But Raven went on talking to him, telling him quietly and reasonably what they had judged it best to do, he and Nan. If Tira had wanted the baby buried over there by her mother, wouldn't she want to be buried there herself?

"Very well, then. We'll arrange things. The day after"—he could not bring himself to put the bare ceremonial that would see her out of the world into the words familiar to the country ear—"that will be the day. We shall go over. We'll take you with us."

"No," said Tenney, "you needn't trouble yourselves. I sha'n't go over there. Nor I sha'n't keep nobody else from goin'."

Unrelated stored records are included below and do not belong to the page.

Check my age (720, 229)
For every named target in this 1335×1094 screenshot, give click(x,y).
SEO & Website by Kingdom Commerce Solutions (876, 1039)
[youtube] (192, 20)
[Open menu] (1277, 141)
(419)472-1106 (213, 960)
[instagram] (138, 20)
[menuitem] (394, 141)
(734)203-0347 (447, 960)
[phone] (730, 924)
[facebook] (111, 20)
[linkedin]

By this Raven judged he meant that he would not interfere with their seeing Tira out of the world in their own way. The man had repudiated her. It was a relief. It seemed to leave her, in her great freedom, the more free.

"Come down now," said Raven, "to my house. We'll have something to eat."

That was all he could think of, to keep the stricken creature within sound of human voices.

"I ain't hungry," said Tenney. "An' if I was"—here he stopped an instant and a spasm shot across his face—"she left me cooked up."

"All right," said Raven. "Then you go home now, and later in the day I'll come over and see if you've thought of anything else."

He believed the man should not, in his despairing frame of mind, be left alone. Tenney turned, without a look at him, and went off down the slope. Raven watched him round the curve. Then he took out the key from under the stone, remembering it need never be put there again, went in and locked the door. Suddenly he felt deadly sick. He went to the couch, lay down and closed his eyes on the blackness before them. If he had a wish, in this infinitude of desolation, it was that he might never open them again on the dark defiles of this world. It was dusk when he did open them, and for a minute he had difficulty in remembering why he was there and the blow that had struck him down to such a quivering apprehension of what was coming next. Then, before he quite found out, he learned what had waked him. There was a voice outside—Tenney's voice, only not Tenney's as he had known it—whimpering, begging in a wild humility:

"You there? You let me in. You there? For God's sake let me in."